Sulle strade del Cammino di Santiago del Compostela, un’esperienza unica ed accessibile.

di Andrea Mucci

Ciao a tutti, rientrato dal viaggio a Santiago de Compostela, qualche riflessione “a freddo” in merito.

L’esperienza del cammino è stata singolare e unica per rapporti, nuove conoscenze, condivisione di vita giornaliera e crescita in autonomia. Durante i tredici giorni di “cammino”, con i cari amici dell’Associazione A.T.I.S.B, di cui faccio parte da quasi vent’anni, ho condiviso tutto: gioie, fatiche, tappe più o meno rilassanti. In questo cammino ho potuto testare Kimap fuori del classico contesto urbano ed usare l’applicazione per mappare uno dei cammini più famosi al mondo.

La bellezza di quest’esperienza sta, a mio modo di vedere, nel riscoprire se stessi, attimo per attimo, consapevoli che con voglia di fare e spirito positivo, nonostante le problematiche di ogni giorno, si può arrivare a tanto!

Il Cammino è possibile!

E … soddisfatti del percorso fatto è stato bello sorridere insieme, spesso anche in camerate da 24 pellegrini, ripensando alla mia giornata, prima di addormentarmi.

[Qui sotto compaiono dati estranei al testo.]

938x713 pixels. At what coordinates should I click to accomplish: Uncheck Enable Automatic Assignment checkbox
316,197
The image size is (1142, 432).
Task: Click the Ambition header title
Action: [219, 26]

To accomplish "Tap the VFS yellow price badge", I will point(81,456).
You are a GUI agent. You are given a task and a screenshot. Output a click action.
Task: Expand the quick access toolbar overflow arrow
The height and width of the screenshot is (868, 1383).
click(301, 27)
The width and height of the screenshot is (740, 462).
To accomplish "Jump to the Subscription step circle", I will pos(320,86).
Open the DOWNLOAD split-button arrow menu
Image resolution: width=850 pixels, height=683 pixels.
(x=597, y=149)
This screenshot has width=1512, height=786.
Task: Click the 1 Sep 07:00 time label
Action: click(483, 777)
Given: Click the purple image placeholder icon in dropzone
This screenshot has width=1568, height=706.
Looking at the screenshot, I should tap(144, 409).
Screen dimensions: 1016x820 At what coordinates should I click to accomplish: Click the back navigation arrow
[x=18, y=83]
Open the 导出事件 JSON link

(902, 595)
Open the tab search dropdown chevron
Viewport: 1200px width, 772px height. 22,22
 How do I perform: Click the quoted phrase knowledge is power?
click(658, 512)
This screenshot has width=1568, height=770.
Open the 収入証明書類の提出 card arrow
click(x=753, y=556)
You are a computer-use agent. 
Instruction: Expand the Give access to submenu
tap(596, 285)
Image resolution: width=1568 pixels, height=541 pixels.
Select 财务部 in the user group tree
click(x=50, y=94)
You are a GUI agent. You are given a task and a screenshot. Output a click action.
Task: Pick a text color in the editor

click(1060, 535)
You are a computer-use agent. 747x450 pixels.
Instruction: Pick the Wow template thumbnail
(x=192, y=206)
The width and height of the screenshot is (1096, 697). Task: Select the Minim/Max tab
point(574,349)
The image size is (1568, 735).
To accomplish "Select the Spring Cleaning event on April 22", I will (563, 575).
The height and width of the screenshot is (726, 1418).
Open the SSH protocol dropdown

Il momento più significativo?

L’ultima tappa, quella del 13 settembre. Iniziata con un piccolo “stop tecnico” al mio Triride, che mi ha portato ad ammirare da lontano le cupole, maestose, di San Giacomo. Oltre a questo, all’arrivo in cattedrale, ho potuto prendere parte alla messa delle 19 con una liturgia di riflessione, forse l’unico momento “vero”, di stupore.

Un’altro momento commovente è stato il cosiddetto volo del bota fumeiro, (purtroppo non originale perché in restauro), un finale col botto!

E allora non mi resta che augurare a tutti… Buen camino en la vida!